- [Problem to work on] Rewrite all of the records below, including their requests, and add 101 to every coordinate in the answers. Leave the pictures out.

====== Data for processing

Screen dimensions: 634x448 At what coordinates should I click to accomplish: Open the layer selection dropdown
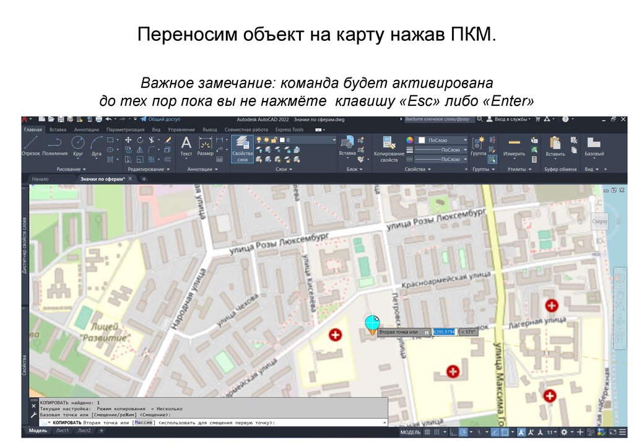tap(306, 140)
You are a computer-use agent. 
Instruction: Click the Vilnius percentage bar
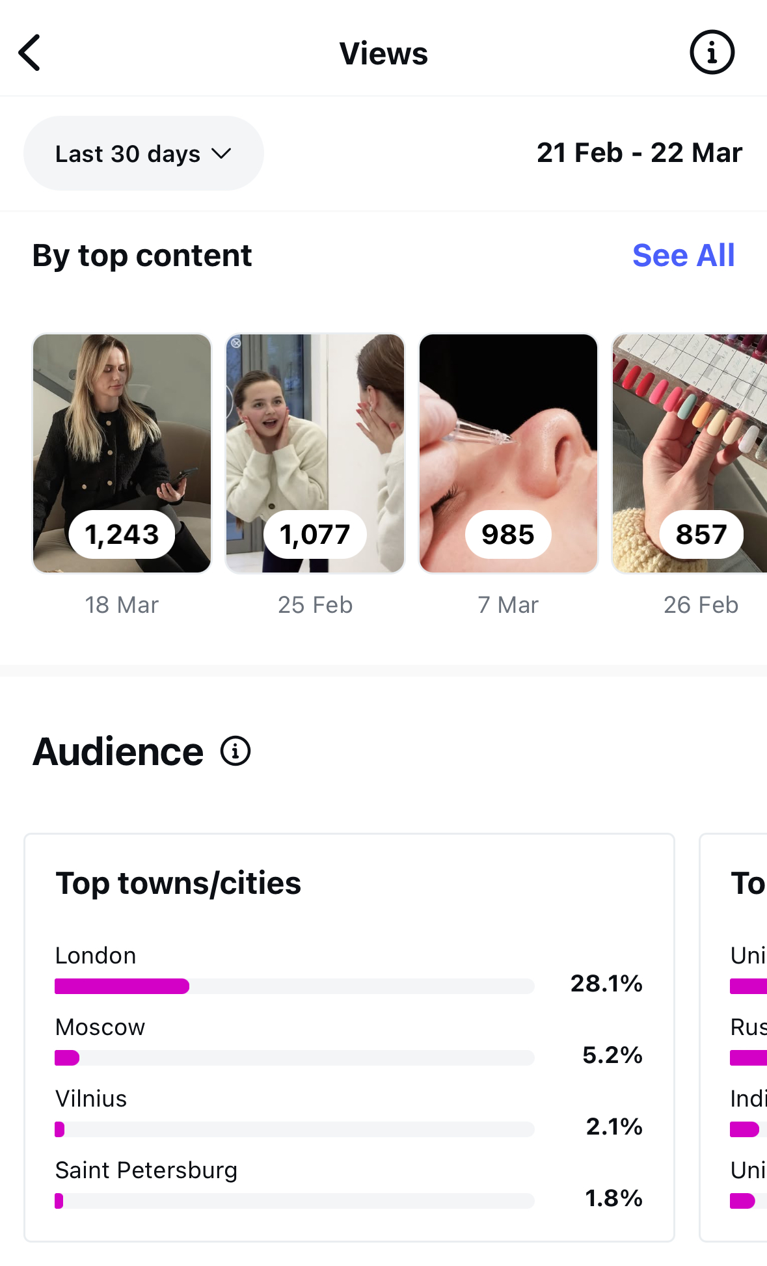coord(294,1129)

============

- [Task solution]
Screen dimensions: 634x448 At what coordinates should I click to accomplish: Open the layer selection dropdown
tap(407, 241)
You are a computer-use agent. 
Instruction: Click the Vilnius percentage bar
coord(395,1230)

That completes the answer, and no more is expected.